In 2005, he quickly experienced a 50% drawdown before scrapping the model. Was this a black swan, or merely a statistical property of the system traded at leverage levels he was not comfortable with? He paper traded the model in 2006, and quotes a near 800% return. I’ll update you on the real-time performance in 2007. As an aside, there is a quant (also in SF) that writes a newsletter focusing on sports betting. Check out Dr. Bob’s site here. By the way, did Mark Cuban ever start a betting fund?

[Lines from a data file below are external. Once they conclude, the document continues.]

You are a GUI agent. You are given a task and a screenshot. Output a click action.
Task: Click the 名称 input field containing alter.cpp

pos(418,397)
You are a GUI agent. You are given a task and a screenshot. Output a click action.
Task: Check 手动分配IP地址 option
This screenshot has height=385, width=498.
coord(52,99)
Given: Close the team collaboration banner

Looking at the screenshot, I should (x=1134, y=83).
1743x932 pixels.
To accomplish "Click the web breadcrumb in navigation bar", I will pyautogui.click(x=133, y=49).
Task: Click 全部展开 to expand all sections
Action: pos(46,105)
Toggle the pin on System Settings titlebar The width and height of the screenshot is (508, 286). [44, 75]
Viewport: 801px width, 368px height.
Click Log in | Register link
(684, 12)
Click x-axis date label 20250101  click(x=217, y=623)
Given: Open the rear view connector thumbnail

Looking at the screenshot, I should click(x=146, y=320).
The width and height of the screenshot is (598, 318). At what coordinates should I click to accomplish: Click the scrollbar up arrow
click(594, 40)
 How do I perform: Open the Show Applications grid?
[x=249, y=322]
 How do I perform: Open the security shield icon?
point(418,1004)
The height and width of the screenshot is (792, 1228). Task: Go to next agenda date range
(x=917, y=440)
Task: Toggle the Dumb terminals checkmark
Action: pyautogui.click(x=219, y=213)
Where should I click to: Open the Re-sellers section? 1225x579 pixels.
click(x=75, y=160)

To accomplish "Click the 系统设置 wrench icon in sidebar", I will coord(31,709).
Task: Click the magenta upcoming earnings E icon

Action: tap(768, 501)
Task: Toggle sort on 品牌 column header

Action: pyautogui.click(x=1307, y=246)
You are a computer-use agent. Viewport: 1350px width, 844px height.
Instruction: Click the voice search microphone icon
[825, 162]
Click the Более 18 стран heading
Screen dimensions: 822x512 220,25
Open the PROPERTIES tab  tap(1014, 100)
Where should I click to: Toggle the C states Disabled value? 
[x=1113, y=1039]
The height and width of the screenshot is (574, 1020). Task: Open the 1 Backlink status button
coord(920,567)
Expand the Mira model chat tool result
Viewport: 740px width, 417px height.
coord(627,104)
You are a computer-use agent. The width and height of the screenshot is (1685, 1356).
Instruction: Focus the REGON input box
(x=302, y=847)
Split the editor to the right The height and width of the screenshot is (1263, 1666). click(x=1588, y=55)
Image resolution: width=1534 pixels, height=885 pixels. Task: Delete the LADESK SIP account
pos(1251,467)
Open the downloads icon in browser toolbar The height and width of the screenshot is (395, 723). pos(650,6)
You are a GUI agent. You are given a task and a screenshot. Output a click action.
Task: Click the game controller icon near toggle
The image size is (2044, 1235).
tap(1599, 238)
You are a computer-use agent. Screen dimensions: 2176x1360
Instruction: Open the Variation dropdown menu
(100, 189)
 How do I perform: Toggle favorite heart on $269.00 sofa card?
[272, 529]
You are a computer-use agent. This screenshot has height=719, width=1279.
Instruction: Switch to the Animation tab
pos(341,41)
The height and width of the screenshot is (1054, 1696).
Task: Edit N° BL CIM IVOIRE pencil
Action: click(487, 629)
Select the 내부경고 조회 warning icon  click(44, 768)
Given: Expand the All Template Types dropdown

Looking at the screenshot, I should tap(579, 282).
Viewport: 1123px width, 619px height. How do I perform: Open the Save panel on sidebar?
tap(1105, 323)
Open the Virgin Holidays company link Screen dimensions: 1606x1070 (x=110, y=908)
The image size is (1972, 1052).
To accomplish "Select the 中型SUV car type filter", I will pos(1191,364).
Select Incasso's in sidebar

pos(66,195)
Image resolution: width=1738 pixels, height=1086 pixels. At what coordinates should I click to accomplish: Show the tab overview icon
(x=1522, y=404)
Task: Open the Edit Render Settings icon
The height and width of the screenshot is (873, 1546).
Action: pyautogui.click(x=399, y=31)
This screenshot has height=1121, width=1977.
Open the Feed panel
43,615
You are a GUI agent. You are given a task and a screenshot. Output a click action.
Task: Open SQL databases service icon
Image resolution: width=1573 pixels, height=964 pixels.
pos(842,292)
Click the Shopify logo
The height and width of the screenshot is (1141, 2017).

I sold a book on Half.com yesterday, and was a bit surprised to see the following instructions from the buyer “PLEASE SEND WITHOUT PRICING INFO OR PACKING SLIP”. While it could be a gift (I pity the soul that bought this finance textbook), I am guessing the “buyer” had already sold the item at a higher price elsewhere, then proceeded to buy the item and ship directly to his buyer. Essentially, he naked shorted the book, and covered with my book.
Does anyone know of, or practice, online book arb? Would like to hear your comments – another interesting arb is the parallel trade of pharmaceuticals in Europe.
Any other really unusual arbs out there?
PS A reader emailed in asking if I knew of a free screener set up for Payout Yield. Does anyone know of a good source for this screen?